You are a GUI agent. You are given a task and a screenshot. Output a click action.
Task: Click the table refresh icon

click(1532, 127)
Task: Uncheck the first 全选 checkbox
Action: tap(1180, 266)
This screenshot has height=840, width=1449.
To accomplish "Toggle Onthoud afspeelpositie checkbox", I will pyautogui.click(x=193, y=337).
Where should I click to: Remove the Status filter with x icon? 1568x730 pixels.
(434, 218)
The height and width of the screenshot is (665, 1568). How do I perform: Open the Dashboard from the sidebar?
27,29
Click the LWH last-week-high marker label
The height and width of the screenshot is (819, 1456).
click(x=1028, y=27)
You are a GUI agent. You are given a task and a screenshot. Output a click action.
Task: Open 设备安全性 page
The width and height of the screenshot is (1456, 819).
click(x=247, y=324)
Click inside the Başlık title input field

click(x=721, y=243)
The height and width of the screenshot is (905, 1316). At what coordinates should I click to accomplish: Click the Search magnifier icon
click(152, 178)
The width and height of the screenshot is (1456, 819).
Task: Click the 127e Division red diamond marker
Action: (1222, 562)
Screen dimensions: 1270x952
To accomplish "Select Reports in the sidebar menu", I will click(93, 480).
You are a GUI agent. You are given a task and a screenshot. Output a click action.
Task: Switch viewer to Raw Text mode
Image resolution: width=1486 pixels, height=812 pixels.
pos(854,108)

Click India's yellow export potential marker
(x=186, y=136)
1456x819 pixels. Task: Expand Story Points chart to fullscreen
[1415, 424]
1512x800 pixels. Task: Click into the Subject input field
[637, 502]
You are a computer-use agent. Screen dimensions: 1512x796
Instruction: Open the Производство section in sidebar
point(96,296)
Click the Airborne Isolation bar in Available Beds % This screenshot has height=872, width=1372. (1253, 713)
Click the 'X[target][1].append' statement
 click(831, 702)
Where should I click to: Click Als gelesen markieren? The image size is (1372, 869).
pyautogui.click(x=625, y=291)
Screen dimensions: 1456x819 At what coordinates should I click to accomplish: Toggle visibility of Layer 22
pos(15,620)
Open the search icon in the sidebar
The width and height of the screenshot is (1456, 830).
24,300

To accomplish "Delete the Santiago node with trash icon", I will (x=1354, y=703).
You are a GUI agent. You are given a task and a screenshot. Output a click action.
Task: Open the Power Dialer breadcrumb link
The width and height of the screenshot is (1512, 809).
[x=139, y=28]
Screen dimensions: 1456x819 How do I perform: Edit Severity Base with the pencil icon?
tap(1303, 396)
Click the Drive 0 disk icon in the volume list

ASSIGNED TASK: The lines to return are those holding the string "This" anywhere in the listing above.

ANSWER:
This screenshot has height=840, width=1449.
Click the Airborne Isolation bar in Available Beds % This screenshot has height=872, width=1372. (1253, 713)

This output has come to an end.